*** THE DATA

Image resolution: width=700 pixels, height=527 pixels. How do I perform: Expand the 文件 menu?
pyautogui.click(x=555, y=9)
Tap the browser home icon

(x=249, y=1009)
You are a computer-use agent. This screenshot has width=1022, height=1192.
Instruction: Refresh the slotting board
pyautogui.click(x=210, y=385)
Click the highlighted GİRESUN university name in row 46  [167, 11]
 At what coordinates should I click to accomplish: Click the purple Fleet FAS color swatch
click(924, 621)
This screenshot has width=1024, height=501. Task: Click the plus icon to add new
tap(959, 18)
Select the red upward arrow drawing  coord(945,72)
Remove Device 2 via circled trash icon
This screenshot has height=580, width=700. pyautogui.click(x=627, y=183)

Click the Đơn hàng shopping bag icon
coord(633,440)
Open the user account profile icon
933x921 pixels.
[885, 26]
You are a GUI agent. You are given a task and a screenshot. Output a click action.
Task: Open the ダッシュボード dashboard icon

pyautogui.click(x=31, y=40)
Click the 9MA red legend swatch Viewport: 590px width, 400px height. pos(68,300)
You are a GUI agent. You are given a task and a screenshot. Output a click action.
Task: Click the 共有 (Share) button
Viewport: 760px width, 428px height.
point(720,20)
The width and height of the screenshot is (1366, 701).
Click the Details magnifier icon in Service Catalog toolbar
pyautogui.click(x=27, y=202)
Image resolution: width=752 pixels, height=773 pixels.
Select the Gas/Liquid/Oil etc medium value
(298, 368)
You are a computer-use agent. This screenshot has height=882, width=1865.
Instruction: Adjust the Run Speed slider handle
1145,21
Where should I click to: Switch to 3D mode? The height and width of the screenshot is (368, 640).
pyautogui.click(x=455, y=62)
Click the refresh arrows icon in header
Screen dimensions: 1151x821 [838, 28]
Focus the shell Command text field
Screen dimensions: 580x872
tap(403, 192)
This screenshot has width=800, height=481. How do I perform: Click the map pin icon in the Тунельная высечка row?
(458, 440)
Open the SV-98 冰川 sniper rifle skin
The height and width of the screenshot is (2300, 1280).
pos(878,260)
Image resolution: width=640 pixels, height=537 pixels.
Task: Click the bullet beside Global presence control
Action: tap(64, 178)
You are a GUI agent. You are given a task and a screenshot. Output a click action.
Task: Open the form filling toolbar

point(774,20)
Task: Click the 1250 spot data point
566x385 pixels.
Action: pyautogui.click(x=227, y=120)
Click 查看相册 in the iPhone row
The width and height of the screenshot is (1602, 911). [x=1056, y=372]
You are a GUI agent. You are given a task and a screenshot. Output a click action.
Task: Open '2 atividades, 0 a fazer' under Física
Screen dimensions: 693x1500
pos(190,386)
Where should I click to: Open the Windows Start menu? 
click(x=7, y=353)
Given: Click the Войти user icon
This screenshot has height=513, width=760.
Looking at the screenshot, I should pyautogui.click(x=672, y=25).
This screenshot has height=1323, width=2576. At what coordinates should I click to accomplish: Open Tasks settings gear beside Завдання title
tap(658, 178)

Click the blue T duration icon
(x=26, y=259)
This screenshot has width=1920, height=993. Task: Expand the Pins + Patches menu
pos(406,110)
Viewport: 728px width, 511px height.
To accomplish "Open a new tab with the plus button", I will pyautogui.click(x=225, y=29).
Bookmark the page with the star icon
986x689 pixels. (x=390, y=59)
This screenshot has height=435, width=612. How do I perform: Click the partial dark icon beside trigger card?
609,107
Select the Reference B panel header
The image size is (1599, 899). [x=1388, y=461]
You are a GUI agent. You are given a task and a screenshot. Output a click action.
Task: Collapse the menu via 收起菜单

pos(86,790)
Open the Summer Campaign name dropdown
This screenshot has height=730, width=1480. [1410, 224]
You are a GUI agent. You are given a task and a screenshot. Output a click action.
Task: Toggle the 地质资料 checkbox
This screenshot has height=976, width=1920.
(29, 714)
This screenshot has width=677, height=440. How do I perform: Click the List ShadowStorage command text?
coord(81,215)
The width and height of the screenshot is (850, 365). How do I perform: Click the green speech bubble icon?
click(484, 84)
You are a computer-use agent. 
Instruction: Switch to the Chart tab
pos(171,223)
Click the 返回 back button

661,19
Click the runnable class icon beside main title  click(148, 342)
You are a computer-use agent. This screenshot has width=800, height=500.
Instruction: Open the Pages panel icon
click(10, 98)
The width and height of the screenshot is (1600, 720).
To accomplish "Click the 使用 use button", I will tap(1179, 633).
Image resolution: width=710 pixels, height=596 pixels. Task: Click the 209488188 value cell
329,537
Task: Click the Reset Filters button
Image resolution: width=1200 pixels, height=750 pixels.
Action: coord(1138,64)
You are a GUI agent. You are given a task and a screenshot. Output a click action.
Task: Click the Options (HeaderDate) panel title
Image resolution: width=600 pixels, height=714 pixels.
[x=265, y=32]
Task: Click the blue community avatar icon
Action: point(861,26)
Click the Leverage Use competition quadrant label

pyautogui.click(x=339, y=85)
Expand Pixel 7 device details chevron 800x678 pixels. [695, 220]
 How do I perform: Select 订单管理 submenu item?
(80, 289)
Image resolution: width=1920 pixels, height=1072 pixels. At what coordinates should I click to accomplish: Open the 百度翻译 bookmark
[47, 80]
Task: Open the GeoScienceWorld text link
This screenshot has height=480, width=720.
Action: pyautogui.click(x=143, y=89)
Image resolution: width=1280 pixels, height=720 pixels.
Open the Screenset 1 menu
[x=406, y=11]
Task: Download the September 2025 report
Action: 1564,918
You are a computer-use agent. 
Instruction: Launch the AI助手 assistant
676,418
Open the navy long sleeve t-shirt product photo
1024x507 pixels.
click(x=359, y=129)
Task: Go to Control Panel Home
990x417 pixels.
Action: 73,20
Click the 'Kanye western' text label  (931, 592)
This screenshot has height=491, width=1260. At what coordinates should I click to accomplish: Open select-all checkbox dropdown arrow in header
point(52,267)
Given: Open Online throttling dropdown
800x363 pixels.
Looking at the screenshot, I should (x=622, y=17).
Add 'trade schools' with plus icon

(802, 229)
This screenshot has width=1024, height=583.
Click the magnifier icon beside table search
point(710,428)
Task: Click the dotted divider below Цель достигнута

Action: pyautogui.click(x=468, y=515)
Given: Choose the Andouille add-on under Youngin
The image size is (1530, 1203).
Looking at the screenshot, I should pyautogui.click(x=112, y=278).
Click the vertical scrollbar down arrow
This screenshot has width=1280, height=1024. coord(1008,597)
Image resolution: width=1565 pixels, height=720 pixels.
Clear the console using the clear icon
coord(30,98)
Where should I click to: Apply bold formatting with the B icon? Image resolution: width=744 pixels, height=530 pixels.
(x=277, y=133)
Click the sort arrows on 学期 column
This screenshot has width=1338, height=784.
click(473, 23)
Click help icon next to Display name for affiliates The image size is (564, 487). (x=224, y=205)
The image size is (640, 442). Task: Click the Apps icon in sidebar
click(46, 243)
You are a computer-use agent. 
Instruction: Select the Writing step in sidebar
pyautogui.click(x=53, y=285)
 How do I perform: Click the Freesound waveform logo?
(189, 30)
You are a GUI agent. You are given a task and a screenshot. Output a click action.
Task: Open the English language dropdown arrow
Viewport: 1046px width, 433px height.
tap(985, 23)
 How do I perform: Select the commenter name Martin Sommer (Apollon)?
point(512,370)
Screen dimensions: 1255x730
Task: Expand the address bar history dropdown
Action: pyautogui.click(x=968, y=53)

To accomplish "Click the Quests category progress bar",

******

*TASK OBJECTIVE:* Your response should consist of the whole listing, repeated exactly.

*TASK SOLUTION:*
Image resolution: width=700 pixels, height=527 pixels. How do I perform: Expand the 文件 menu?
pyautogui.click(x=555, y=9)
Tap the browser home icon

(x=249, y=1009)
You are a computer-use agent. This screenshot has width=1022, height=1192.
Instruction: Refresh the slotting board
pyautogui.click(x=210, y=385)
Click the highlighted GİRESUN university name in row 46  [167, 11]
 At what coordinates should I click to accomplish: Click the purple Fleet FAS color swatch
click(924, 621)
This screenshot has width=1024, height=501. Task: Click the plus icon to add new
tap(959, 18)
Select the red upward arrow drawing  coord(945,72)
Remove Device 2 via circled trash icon
This screenshot has height=580, width=700. pyautogui.click(x=627, y=183)

Click the Đơn hàng shopping bag icon
coord(633,440)
Open the user account profile icon
933x921 pixels.
[885, 26]
You are a GUI agent. You are given a task and a screenshot. Output a click action.
Task: Open the ダッシュボード dashboard icon

pyautogui.click(x=31, y=40)
Click the 9MA red legend swatch Viewport: 590px width, 400px height. pos(68,300)
You are a GUI agent. You are given a task and a screenshot. Output a click action.
Task: Click the 共有 (Share) button
Viewport: 760px width, 428px height.
point(720,20)
The width and height of the screenshot is (1366, 701).
Click the Details magnifier icon in Service Catalog toolbar
pyautogui.click(x=27, y=202)
Image resolution: width=752 pixels, height=773 pixels.
Select the Gas/Liquid/Oil etc medium value
(298, 368)
You are a computer-use agent. This screenshot has height=882, width=1865.
Instruction: Adjust the Run Speed slider handle
1145,21
Where should I click to: Switch to 3D mode? The height and width of the screenshot is (368, 640).
pyautogui.click(x=455, y=62)
Click the refresh arrows icon in header
Screen dimensions: 1151x821 [838, 28]
Focus the shell Command text field
Screen dimensions: 580x872
tap(403, 192)
This screenshot has width=800, height=481. How do I perform: Click the map pin icon in the Тунельная высечка row?
(458, 440)
Open the SV-98 冰川 sniper rifle skin
The height and width of the screenshot is (2300, 1280).
pos(878,260)
Image resolution: width=640 pixels, height=537 pixels.
Task: Click the bullet beside Global presence control
Action: tap(64, 178)
You are a GUI agent. You are given a task and a screenshot. Output a click action.
Task: Open the form filling toolbar

point(774,20)
Task: Click the 1250 spot data point
566x385 pixels.
Action: pyautogui.click(x=227, y=120)
Click 查看相册 in the iPhone row
The width and height of the screenshot is (1602, 911). [x=1056, y=372]
You are a GUI agent. You are given a task and a screenshot. Output a click action.
Task: Open '2 atividades, 0 a fazer' under Física
Screen dimensions: 693x1500
pos(190,386)
Where should I click to: Open the Windows Start menu? 
click(x=7, y=353)
Given: Click the Войти user icon
This screenshot has height=513, width=760.
Looking at the screenshot, I should pyautogui.click(x=672, y=25).
This screenshot has height=1323, width=2576. At what coordinates should I click to accomplish: Open Tasks settings gear beside Завдання title
tap(658, 178)

Click the blue T duration icon
(x=26, y=259)
This screenshot has width=1920, height=993. Task: Expand the Pins + Patches menu
pos(406,110)
Viewport: 728px width, 511px height.
To accomplish "Open a new tab with the plus button", I will pyautogui.click(x=225, y=29).
Bookmark the page with the star icon
986x689 pixels. (x=390, y=59)
This screenshot has height=435, width=612. How do I perform: Click the partial dark icon beside trigger card?
609,107
Select the Reference B panel header
The image size is (1599, 899). [x=1388, y=461]
You are a GUI agent. You are given a task and a screenshot. Output a click action.
Task: Collapse the menu via 收起菜单

pos(86,790)
Open the Summer Campaign name dropdown
This screenshot has height=730, width=1480. [1410, 224]
You are a GUI agent. You are given a task and a screenshot. Output a click action.
Task: Toggle the 地质资料 checkbox
This screenshot has height=976, width=1920.
(29, 714)
This screenshot has width=677, height=440. How do I perform: Click the List ShadowStorage command text?
coord(81,215)
The width and height of the screenshot is (850, 365). How do I perform: Click the green speech bubble icon?
click(484, 84)
You are a computer-use agent. 
Instruction: Switch to the Chart tab
pos(171,223)
Click the 返回 back button

661,19
Click the runnable class icon beside main title  click(148, 342)
You are a computer-use agent. This screenshot has width=800, height=500.
Instruction: Open the Pages panel icon
click(10, 98)
The width and height of the screenshot is (1600, 720).
To accomplish "Click the 使用 use button", I will tap(1179, 633).
Image resolution: width=710 pixels, height=596 pixels. Task: Click the 209488188 value cell
329,537
Task: Click the Reset Filters button
Image resolution: width=1200 pixels, height=750 pixels.
Action: coord(1138,64)
You are a GUI agent. You are given a task and a screenshot. Output a click action.
Task: Click the Options (HeaderDate) panel title
Image resolution: width=600 pixels, height=714 pixels.
[x=265, y=32]
Task: Click the blue community avatar icon
Action: point(861,26)
Click the Leverage Use competition quadrant label

pyautogui.click(x=339, y=85)
Expand Pixel 7 device details chevron 800x678 pixels. [695, 220]
 How do I perform: Select 订单管理 submenu item?
(80, 289)
Image resolution: width=1920 pixels, height=1072 pixels. At what coordinates should I click to accomplish: Open the 百度翻译 bookmark
[47, 80]
Task: Open the GeoScienceWorld text link
This screenshot has height=480, width=720.
Action: pyautogui.click(x=143, y=89)
Image resolution: width=1280 pixels, height=720 pixels.
Open the Screenset 1 menu
[x=406, y=11]
Task: Download the September 2025 report
Action: 1564,918
You are a computer-use agent. 
Instruction: Launch the AI助手 assistant
676,418
Open the navy long sleeve t-shirt product photo
1024x507 pixels.
click(x=359, y=129)
Task: Go to Control Panel Home
990x417 pixels.
Action: 73,20
Click the 'Kanye western' text label  (931, 592)
This screenshot has height=491, width=1260. At what coordinates should I click to accomplish: Open select-all checkbox dropdown arrow in header
point(52,267)
Given: Open Online throttling dropdown
800x363 pixels.
Looking at the screenshot, I should (x=622, y=17).
Add 'trade schools' with plus icon

(802, 229)
This screenshot has width=1024, height=583.
Click the magnifier icon beside table search
point(710,428)
Task: Click the dotted divider below Цель достигнута

Action: pyautogui.click(x=468, y=515)
Given: Choose the Andouille add-on under Youngin
The image size is (1530, 1203).
Looking at the screenshot, I should pyautogui.click(x=112, y=278).
Click the vertical scrollbar down arrow
This screenshot has width=1280, height=1024. coord(1008,597)
Image resolution: width=1565 pixels, height=720 pixels.
Clear the console using the clear icon
coord(30,98)
Where should I click to: Apply bold formatting with the B icon? Image resolution: width=744 pixels, height=530 pixels.
(x=277, y=133)
Click the sort arrows on 学期 column
This screenshot has width=1338, height=784.
click(473, 23)
Click help icon next to Display name for affiliates The image size is (564, 487). (x=224, y=205)
The image size is (640, 442). Task: Click the Apps icon in sidebar
click(46, 243)
You are a computer-use agent. 
Instruction: Select the Writing step in sidebar
pyautogui.click(x=53, y=285)
 How do I perform: Click the Freesound waveform logo?
(189, 30)
You are a GUI agent. You are given a task and a screenshot. Output a click action.
Task: Open the English language dropdown arrow
Viewport: 1046px width, 433px height.
tap(985, 23)
 How do I perform: Select the commenter name Martin Sommer (Apollon)?
point(512,370)
Screen dimensions: 1255x730
Task: Expand the address bar history dropdown
Action: pyautogui.click(x=968, y=53)

To accomplish "Click the Quests category progress bar",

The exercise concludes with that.